Synergistic effects of three-dimensional orchid-like TiO2 nanowire networks and plasmonic nanoparticles for highly efficient mesoscopic perovskite solar cells†
Abstract
TiO2 nanoparticle (TiO2 NP)-based mesoscopic electron transport structures have been frequently used in organic–inorganic hybrid perovskite solar cells (PSCs) for rapid electron transport. However, TiO2 NPs that are densely agglomerated in the scaffold layer may inhibit the penetration of a perovskite solution thereby deteriorating the device performance.

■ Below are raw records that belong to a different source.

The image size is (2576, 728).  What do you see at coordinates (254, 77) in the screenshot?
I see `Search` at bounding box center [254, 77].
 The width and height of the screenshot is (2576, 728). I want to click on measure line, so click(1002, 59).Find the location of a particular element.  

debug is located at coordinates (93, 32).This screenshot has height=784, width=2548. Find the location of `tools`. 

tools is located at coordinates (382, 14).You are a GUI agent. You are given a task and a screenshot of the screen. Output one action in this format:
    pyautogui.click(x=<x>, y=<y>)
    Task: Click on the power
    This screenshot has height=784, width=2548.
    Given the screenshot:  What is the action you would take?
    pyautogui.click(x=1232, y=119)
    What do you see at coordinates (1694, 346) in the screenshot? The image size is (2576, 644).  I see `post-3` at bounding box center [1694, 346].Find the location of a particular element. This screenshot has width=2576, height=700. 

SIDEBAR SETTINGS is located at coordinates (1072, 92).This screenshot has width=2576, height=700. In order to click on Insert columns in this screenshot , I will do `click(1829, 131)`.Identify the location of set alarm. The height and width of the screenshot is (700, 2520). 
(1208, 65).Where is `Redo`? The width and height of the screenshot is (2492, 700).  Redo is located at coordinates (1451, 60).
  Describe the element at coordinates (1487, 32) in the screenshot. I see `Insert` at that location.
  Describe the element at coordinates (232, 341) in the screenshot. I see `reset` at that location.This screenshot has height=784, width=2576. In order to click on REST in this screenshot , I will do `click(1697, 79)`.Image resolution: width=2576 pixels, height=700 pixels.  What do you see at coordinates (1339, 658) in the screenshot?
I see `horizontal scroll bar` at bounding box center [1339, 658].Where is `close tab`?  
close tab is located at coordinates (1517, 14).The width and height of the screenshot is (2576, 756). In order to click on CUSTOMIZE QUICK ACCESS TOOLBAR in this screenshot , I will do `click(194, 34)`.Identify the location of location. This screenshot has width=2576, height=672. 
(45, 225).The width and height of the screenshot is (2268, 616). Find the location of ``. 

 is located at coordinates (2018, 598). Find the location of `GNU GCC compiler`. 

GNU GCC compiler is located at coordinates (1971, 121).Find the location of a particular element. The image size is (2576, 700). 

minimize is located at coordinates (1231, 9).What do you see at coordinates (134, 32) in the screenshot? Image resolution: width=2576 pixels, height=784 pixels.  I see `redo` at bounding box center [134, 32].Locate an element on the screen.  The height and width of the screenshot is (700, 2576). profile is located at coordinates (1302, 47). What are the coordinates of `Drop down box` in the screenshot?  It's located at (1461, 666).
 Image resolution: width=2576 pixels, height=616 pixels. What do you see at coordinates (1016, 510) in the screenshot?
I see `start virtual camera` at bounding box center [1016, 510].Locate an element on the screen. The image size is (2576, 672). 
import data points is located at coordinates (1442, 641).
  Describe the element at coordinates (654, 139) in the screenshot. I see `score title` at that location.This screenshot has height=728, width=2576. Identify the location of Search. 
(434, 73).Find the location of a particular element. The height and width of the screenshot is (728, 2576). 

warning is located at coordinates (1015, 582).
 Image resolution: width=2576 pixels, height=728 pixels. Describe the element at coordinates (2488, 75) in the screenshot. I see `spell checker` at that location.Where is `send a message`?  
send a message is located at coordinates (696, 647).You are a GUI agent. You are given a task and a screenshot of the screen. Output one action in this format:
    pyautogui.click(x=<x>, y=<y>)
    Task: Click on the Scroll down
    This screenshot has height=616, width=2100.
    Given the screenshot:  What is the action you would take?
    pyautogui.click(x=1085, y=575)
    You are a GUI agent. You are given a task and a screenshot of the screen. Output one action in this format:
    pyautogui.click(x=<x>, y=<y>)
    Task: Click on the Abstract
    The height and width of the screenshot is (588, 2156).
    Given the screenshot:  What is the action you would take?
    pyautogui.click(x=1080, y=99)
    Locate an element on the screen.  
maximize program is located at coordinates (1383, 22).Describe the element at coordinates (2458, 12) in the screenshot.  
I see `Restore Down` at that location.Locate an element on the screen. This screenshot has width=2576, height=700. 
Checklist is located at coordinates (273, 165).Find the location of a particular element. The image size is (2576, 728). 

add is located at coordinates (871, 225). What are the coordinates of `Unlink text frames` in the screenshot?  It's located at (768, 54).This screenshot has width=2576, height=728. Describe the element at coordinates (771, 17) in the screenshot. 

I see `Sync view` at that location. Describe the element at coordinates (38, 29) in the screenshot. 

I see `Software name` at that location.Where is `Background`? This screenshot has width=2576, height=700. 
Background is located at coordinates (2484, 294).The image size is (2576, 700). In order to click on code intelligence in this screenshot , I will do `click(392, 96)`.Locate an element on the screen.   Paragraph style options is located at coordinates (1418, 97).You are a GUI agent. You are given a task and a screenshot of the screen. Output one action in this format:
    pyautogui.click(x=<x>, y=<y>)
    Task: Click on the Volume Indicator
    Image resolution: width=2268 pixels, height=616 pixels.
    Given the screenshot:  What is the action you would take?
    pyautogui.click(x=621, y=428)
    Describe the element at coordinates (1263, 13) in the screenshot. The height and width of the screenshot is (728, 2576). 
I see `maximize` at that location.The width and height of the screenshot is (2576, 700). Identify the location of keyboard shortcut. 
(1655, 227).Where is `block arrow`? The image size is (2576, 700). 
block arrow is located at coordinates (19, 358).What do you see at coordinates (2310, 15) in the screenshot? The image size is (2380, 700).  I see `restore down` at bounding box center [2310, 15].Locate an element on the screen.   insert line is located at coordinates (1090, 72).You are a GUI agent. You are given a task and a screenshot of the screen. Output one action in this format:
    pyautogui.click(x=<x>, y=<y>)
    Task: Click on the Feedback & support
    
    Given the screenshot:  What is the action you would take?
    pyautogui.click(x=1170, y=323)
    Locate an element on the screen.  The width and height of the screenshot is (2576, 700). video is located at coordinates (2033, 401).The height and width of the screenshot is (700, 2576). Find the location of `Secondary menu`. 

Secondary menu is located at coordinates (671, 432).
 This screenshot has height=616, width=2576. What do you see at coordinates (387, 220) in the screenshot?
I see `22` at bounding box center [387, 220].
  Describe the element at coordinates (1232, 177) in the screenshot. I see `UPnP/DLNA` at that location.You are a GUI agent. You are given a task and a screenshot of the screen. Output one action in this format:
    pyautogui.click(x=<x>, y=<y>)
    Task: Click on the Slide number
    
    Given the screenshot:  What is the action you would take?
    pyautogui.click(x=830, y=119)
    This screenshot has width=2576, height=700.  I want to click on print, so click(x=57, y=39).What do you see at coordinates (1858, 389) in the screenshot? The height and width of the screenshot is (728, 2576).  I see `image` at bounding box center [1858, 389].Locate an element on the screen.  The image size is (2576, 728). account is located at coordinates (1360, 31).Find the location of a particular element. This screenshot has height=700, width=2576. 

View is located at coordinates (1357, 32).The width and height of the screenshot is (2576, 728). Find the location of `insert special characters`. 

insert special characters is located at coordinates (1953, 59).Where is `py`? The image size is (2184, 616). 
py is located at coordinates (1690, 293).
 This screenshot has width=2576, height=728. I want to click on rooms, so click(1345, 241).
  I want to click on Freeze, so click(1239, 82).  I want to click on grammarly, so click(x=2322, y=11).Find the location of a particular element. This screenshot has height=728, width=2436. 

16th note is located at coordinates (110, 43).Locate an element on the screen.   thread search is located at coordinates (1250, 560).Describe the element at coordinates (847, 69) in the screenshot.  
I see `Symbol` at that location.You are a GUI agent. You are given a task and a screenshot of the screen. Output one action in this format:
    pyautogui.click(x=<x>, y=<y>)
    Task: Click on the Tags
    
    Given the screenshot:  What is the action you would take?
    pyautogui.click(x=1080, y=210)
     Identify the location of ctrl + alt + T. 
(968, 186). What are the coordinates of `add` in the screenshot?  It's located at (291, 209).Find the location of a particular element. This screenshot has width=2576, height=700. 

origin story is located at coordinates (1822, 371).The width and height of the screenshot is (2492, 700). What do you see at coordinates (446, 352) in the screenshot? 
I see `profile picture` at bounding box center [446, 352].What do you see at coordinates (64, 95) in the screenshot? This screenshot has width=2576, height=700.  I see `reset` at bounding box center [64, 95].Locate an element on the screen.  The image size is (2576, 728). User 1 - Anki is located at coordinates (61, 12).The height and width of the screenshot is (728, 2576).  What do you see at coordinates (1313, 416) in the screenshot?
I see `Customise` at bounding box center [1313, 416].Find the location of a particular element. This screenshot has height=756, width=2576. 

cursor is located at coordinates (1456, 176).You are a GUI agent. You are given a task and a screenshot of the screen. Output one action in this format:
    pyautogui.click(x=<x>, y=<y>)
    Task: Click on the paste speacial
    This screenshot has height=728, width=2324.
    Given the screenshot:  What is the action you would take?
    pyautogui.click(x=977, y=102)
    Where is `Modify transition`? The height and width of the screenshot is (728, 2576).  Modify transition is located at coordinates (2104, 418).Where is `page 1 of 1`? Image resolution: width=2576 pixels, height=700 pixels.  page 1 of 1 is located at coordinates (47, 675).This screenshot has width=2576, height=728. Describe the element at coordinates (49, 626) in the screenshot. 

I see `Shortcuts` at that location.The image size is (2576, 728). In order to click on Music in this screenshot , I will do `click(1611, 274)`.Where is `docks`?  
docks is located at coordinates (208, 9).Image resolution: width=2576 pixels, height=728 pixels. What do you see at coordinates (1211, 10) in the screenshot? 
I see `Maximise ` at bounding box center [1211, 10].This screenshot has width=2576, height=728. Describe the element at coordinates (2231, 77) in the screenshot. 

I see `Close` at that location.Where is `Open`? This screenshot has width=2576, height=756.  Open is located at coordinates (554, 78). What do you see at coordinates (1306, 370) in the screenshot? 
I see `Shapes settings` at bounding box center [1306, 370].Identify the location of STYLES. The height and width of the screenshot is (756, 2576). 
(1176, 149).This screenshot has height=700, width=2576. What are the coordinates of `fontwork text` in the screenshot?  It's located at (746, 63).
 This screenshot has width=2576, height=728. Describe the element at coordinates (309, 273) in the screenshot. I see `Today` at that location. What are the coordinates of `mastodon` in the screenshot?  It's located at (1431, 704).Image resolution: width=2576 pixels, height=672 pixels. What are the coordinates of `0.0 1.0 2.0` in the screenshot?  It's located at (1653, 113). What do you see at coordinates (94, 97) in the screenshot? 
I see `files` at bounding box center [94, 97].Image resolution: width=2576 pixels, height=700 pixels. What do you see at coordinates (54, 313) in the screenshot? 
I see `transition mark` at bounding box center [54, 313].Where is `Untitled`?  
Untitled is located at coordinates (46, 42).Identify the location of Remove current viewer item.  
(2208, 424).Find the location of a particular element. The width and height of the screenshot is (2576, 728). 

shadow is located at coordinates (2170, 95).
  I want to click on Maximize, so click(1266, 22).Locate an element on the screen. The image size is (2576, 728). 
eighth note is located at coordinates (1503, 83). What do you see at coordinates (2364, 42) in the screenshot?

Here, we use three-dimensional orchid-like TiO2 nanowires (OC-TiO2 NWs) as scaffold materials to overcome the deficiencies of TiO2 NP-based structures. The perovskite precursor deeply infiltrated into the spacious pores within the OC-TiO2 NW network and crystallized in the scaffold layer, which increased the recombination resistance and charge extraction efficiency. Additionally, Ag NPs were introduced in the form of a silica-coated Ag@OC-TiO2 NW (SiO2@Ag@OC-TiO2 NW) composite to achieve still better performance through localized surface plasmon resonance (LSPR) and exciton dissociation inducement of the Ag NPs. Consequently, a PSC based on this collaborative scaffold consisting of Ag NPs and OC-TiO2 NWs exhibited a high power conversion efficiency (PCE) of 15.09%, which is an improvement of 24% over a PSC based on a TiO2 NP scaffold layer, where the average PCE was 12.17%.